Avendo vissuto da sacerdote buona parte del pontificato di Giovanni Paolo II e avendo ricevuto, fin dall’inizio, una specifica responsabilità in ordine alla pastorale familiare, ho avuto modo di seguire da vicino il cammino della pastorale familiare in Italia. Per quanto mi è dato di vedere, posso attestare che gli input di Giovanni Paolo II hanno camminato con fatica perché non è mai facile attuare cambiamenti significativi e sostanziali. E tuttavia, poco alla volta, con piccoli e grandi passi, la famiglia ha ricevuto una crescente attenzione ed ha assunto un ruolo sempre più importante nella vita ecclesiale. Troppo poco secondo i miei gusti ma il cammino sembrava tracciato. Bisognava solo attendere quella maturazione culturale e pastorale che richiede sempre passaggi graduali.

Questo percorso non poteva essere bloccato ma nell’attuale prassi ecclesiale c’è qualcosa che di fatto relega la questione familiare in secondo piano. Chi segue il dibattito mediatico, anche e soprattutto all’interno del mondo ecclesiale, ha invece l’impressione che l’avvenire dell’umanità non dipenda più dalla famiglia ma dall’accoglienza dei migranti. È questo il nuovo paradigma, il criterio che misura la coscienza di fede della comunità ecclesiale. È qui evidentemente che la Chiesa si sente chiamata a spendere le sue migliori energie e le sue risorse. 

L’accoglienza dei migranti è doverosa e va attuata secondo i criteri della solidarietà e della giustizia sociale. Ma si tratta solo di un capitolo di quell’immenso libro che si chiama carità. Non può diventare il paradigma sociale né può offuscare quell’impegno culturale e sociale a favore della famiglia che la Chiesa è chiamata a custodire e sviluppare. Un impegno che oggi appare – o dovrebbe apparire – ancora più urgente nel contesto di una cultura che sfigura l’identità della famiglia. Così non è, malgrado le dichiarazioni di comodo che salvano le apparenze. 

Non basta dire a parole che la Chiesa non è una ONG, è necessario impedire quella deriva caritativa che sempre più fa somigliare la Chiesa ad una perfetta ONG umanitaria. Qualche settimana fa la Caritas di Roma ha criticato il Governo con parole durissime – “manca di dignità” – perché lasciava in mare i migranti. Niente da eccepire, svolge un ruolo critico e propositivo, ricorda che la vita umana ha una dignità che non può essere mercanteggiata. Mi chiedo però per quale motivo interventi come questi riguardano solo ed esclusivamente i migranti e non gli altri poveri abbandonati alla deriva da una società senza scrupoli.
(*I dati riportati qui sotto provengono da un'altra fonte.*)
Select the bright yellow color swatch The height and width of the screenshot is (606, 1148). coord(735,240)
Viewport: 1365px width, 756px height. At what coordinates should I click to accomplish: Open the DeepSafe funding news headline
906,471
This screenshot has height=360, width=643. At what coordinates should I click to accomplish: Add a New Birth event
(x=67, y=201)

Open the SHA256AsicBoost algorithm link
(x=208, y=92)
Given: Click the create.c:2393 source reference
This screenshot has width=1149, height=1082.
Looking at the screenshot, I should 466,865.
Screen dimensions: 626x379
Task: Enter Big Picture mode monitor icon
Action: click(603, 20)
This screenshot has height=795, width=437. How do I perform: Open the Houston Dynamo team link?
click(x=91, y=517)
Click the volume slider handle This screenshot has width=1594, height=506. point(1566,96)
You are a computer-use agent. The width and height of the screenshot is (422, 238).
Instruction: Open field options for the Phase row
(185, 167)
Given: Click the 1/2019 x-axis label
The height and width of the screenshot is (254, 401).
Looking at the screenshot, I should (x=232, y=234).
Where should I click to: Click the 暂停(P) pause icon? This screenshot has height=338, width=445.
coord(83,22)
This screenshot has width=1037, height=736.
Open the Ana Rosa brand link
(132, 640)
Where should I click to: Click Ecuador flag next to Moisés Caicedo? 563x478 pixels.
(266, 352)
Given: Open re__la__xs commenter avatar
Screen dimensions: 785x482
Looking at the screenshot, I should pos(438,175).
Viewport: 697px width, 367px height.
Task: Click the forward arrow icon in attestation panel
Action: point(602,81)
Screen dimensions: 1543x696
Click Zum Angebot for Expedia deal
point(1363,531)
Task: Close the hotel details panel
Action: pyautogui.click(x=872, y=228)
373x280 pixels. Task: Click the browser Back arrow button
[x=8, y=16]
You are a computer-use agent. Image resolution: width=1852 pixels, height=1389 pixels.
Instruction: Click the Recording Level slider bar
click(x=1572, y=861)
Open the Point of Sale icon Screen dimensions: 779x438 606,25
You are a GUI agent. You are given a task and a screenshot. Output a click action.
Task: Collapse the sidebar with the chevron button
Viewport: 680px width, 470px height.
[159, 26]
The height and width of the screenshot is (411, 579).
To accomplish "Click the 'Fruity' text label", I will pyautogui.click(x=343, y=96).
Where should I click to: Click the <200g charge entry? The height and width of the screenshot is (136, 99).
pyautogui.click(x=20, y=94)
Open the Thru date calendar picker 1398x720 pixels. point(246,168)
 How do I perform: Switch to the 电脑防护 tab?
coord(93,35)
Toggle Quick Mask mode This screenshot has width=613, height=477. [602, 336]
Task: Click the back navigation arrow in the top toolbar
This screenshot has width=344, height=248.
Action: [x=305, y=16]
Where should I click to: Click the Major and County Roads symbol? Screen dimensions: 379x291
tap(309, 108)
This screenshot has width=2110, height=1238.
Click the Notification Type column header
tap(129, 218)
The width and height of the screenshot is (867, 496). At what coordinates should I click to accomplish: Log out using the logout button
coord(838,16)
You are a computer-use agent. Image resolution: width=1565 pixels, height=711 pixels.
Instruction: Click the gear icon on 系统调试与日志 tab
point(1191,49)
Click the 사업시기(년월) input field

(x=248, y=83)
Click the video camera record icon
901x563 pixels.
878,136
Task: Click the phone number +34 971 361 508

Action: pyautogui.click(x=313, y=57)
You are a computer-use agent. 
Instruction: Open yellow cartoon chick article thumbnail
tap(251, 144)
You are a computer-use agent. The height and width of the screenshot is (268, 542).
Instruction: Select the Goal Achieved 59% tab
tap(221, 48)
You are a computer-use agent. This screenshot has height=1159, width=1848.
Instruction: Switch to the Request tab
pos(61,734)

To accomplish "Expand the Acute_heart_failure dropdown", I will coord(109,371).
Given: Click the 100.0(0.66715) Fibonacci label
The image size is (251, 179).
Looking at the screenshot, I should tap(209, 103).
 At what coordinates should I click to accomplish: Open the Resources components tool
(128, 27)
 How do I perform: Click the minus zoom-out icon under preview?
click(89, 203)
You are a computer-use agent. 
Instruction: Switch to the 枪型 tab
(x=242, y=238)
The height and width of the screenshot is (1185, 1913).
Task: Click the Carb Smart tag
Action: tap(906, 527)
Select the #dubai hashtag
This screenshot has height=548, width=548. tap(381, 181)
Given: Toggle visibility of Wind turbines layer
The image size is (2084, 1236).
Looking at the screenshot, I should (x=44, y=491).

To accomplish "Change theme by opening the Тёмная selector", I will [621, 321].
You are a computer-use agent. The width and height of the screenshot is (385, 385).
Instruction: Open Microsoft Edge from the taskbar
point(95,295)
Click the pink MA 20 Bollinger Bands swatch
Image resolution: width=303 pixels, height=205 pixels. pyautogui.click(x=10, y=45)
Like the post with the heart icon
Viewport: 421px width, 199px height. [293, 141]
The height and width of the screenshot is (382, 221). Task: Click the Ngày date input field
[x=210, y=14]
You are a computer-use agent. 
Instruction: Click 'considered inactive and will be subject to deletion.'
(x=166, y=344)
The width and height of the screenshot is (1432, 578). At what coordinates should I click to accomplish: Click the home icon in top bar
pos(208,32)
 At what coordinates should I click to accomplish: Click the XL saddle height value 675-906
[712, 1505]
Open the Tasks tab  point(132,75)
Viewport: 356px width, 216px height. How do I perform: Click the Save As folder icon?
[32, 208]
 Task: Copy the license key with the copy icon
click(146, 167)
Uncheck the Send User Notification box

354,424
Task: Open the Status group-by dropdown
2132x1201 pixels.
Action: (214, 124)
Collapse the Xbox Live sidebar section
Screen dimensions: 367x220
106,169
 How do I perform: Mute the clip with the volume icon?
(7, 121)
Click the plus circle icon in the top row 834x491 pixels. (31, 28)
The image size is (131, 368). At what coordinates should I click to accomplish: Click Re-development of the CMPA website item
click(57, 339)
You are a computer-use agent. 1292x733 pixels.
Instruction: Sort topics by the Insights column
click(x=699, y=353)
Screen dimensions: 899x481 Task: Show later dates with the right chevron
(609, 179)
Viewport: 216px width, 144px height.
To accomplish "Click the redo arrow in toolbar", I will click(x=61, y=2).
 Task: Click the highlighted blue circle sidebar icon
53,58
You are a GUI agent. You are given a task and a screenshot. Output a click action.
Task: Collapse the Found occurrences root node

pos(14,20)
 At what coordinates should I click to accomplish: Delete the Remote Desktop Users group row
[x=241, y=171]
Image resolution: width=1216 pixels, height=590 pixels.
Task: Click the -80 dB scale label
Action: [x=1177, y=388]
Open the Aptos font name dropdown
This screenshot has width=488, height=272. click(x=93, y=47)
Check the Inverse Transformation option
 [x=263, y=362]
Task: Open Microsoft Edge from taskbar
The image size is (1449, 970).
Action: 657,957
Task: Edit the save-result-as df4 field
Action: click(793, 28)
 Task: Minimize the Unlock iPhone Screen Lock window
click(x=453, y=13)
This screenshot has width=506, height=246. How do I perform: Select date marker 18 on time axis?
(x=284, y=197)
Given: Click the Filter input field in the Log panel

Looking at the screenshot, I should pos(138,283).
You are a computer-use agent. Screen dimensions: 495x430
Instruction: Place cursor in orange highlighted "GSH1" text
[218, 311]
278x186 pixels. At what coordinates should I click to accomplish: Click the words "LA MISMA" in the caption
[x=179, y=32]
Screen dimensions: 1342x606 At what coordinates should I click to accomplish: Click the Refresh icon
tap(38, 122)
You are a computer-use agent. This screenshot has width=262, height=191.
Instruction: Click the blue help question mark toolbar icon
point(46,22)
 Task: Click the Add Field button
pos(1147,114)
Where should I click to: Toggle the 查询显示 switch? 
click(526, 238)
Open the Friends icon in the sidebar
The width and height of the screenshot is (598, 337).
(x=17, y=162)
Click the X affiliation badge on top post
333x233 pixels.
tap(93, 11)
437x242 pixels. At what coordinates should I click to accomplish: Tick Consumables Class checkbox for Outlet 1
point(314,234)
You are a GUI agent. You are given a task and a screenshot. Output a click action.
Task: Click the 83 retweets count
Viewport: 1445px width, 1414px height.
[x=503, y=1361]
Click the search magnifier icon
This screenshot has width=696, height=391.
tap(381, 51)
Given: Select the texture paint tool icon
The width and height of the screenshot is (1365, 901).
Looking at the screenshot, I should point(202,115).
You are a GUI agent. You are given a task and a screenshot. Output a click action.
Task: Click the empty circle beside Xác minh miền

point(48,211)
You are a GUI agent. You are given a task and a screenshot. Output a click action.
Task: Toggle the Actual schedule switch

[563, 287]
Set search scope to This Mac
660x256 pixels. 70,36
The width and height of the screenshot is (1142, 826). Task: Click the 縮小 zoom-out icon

Non ho mai sentito una Caritas alzare la voce per difendere quelle mamme costrette ad abortire da uno Stato che non fa nulla per garantire a loro e ai figli che portano in grembo un’accoglienza dignitosa. Questa evidente sproporzione non può essere casuale ma è frutto di una più ampia strategia che suscita qualche legittima perplessità. 

“L’avvenire dell’umanità passa attraverso la famiglia!”, ha scritto e ripetuto Giovanni Paolo II che chiedeva “ai figli della Chiesa” un particolare impegno: “Essi, che nella fede conoscono pienamente il meraviglioso disegno di Dio, hanno una ragione in più per prendersi a cuore la realtà della famiglia in questo nostro tempo di prova e di grazia” (Familiaris consortio, 86). Fedeli a questa verità, che rappresenta per noi un pilastro essenziale dell’impalcatura ecclesiale e sociale, continueremo a fare la nostra parte, anche se dobbiamo sfidare l’impopolarità, l’emarginazione e l’ingiuria. In fondo, Colui che abbiamo scelto come Maestro non ha ricevuto premi o applausi.